Trail cams are motion-activated, weatherproof cameras that can be strapped to trees or posts to monitor wildlife activity. Hunters, birders, and watchers find trail cams equally useful. There's real excitement to watching deer and other wildlife grow and mature through the year.
Most Octobers I find several prominent buck rubs in some sumac stands close to the house. I know whitetail bucks are responsible, but I don't see many bucks. They get wary this time of year.
Deer routinely clean up the sunflower seeds that fall to the ground beneath my birdfeeders, but it's always does and yearlings. I've never seen a buck at the feeders during daylight hours. But I know they're around.
So a few years ago when a neighbor stopped by and asked if he could set up a trail cam near the rubs, it sounded like a great idea.

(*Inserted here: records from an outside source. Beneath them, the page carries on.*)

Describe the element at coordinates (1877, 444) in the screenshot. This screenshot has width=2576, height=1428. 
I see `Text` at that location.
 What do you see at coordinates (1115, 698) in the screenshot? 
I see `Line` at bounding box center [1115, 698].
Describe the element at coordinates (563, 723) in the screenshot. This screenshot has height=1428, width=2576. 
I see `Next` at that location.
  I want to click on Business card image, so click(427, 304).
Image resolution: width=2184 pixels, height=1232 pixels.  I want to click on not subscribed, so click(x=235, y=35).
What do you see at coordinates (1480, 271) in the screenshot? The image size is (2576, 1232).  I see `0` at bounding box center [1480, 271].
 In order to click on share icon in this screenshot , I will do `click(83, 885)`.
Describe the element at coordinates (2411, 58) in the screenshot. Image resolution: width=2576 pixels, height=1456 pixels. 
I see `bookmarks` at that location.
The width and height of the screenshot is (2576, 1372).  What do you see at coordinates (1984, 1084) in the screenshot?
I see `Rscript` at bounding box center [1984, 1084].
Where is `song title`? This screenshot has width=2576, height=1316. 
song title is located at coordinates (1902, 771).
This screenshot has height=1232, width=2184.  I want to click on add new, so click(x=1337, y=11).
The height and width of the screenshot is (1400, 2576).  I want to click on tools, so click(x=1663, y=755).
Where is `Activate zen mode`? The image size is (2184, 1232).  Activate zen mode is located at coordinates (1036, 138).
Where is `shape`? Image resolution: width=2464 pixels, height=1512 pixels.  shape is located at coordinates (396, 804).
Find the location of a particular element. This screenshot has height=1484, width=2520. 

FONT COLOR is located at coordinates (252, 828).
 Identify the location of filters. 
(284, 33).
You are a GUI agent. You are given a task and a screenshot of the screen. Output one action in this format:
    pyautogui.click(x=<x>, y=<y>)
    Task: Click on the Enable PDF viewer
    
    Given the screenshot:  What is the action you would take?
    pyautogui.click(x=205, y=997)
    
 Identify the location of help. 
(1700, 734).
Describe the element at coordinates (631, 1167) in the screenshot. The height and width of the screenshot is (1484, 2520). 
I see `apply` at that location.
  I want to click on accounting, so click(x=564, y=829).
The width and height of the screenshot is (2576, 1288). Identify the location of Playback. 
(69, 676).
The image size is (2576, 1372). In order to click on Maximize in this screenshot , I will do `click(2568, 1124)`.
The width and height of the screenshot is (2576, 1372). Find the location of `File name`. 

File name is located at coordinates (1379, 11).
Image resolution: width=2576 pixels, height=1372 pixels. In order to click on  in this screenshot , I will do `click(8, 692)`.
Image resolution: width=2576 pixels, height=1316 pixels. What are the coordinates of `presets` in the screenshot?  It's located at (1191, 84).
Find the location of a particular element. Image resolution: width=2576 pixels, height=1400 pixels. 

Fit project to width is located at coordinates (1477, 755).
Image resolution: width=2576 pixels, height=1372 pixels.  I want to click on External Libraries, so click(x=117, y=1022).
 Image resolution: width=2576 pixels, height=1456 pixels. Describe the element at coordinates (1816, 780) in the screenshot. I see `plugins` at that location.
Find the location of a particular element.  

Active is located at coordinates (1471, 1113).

Just a few days later, he had images. There were no monster bucks, but at least I knew a few bucks lived nearby.
If you're scouting areas for this year's deer season, you might consider using a trail cam. Within just a few days, you'll know whether or not it's worth investing time in a particular location. You simply strap the camera to a post or tree and point it toward a prominent buck rub or heavily used trail.
There are many trail cams on the market, so here are a few features to keep in mind.
Image quality is important and is often indicated by the number of megapixels the camera has. More megapixels is better, but the lens quality is also a factor. Go to a big outdoors store, find a knowledgeable salesperson, and ask questions.
The ability for a camera to operate at night is essential because most mammals are nocturnal. LED flash provides nice full-color images, but the bright light may spook deer and other wildlife. Flash range is also important. At what distance will the flash be effective?